## TASK ITEM
Each line of the data below between the one containing "At what coordinates" and the one containing "Instruction: Click the PRECLINICAL", both included, is to be repeated exactly. Please omit pictures.

## GIVEN DATA

== Segment start ==

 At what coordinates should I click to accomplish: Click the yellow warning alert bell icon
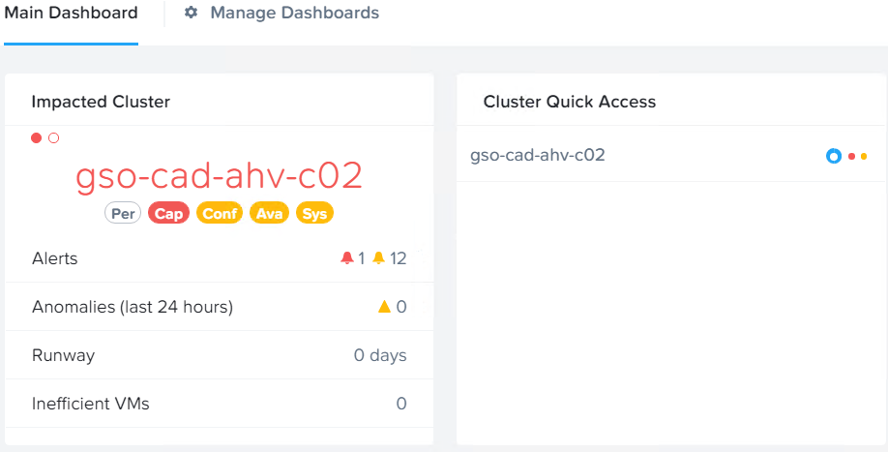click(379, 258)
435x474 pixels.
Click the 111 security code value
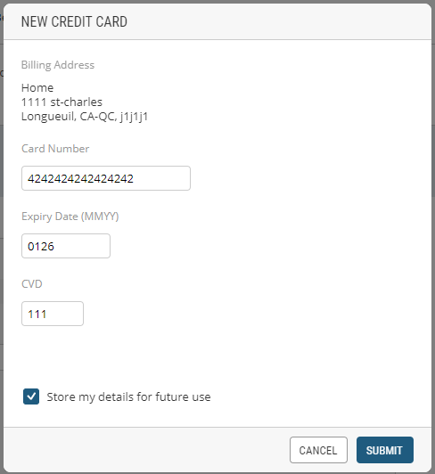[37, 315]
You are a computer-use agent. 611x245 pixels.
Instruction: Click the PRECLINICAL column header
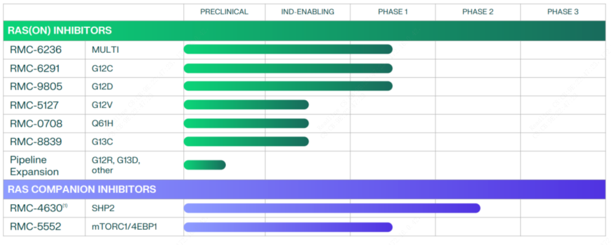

== Segment end ==
== Segment start ==

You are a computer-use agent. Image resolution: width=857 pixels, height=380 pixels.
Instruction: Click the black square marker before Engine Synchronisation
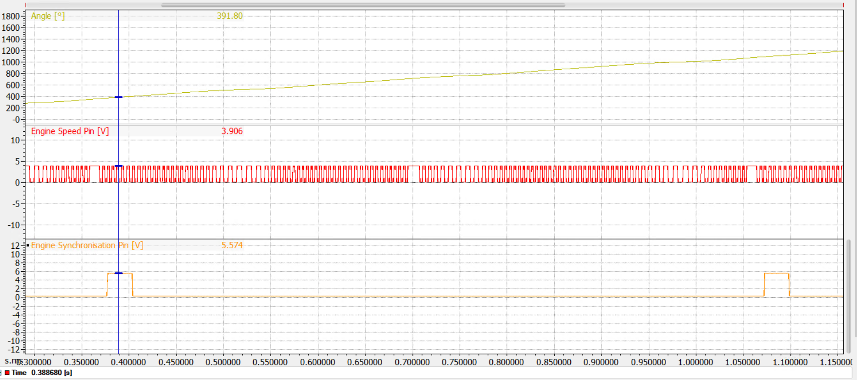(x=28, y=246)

== Segment end ==

## RESPONSE FOR THIS EXERCISE
 At what coordinates should I click to accomplish: Click the yellow warning alert bell icon
click(379, 258)
435x474 pixels.
Click the 111 security code value
[37, 315]
You are a computer-use agent. 611x245 pixels.
Instruction: Click the PRECLINICAL column header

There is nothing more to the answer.